Self-supervised Transformer-based Representation Learning for Autonomous Vehicle Vision
Title: Self-supervised Transformer-based Representation Learning for Autonomous Vehicle Vision
DNr: Berzelius-2024-133
Project Type: LiU Berzelius
Principal Investigator: Fredrik Lindsten <>
Affiliation: Linköpings universitet
Duration: 2024-04-01 – 2024-10-01
Classification: 10207


Self-supervised learning (SSL) is the process of pre-training a model on unlabeled data by using artificial labels generated from the data itself. The latent representations learned in this manner on large scale datasets have been shown to transfer well to multiple downstream tasks. On finetuning this model with limited labeled training data, the results have surpassed fully supervised training on the same dataset. In the field of vision, most research has been focused on datasets containing a single dominant object in the image, eg. ImageNet. In autonomous vehicles (AV), large amounts of unlabeled data is readily available but labeling data for specific tasks is expensive. Hence, self-supervised learning is a great research direction for AV vision. However, existing SSL methods are not suitable for AV data which contains complex scenes with multiple objects in each image. Recently, Vision Transformers have shown promising results on vision benchmarks and are inherently good at grouping similar content in images. Based on this motivation, our plan is to explore ways to extend an existing state-of-the-art Transformer-based SSL method called DINO [1] to handle complex scenes.
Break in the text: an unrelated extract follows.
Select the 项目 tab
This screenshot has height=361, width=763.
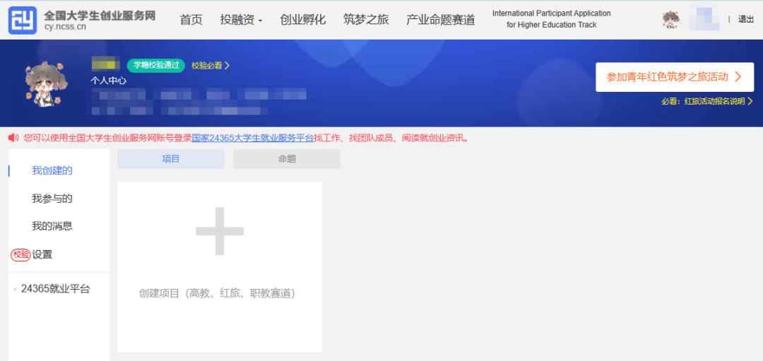pos(171,159)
Then, the latent representations learned by this method will be evaluated by transferring them to downstream tasks such as object detection, semantic segmentation and image retrieval. This research has the potential to produce a state-of-the-art pre-trained model for AV vision that can enable easier training of many AV vision models at much lesser compute and requiring much fewer labeled data (thus lowering the labeling costs). The research will be done using code written in Python and Pytorch will be the primary deep learning framework. [1] Emerging Properties in Self-Supervised Vision Transformers (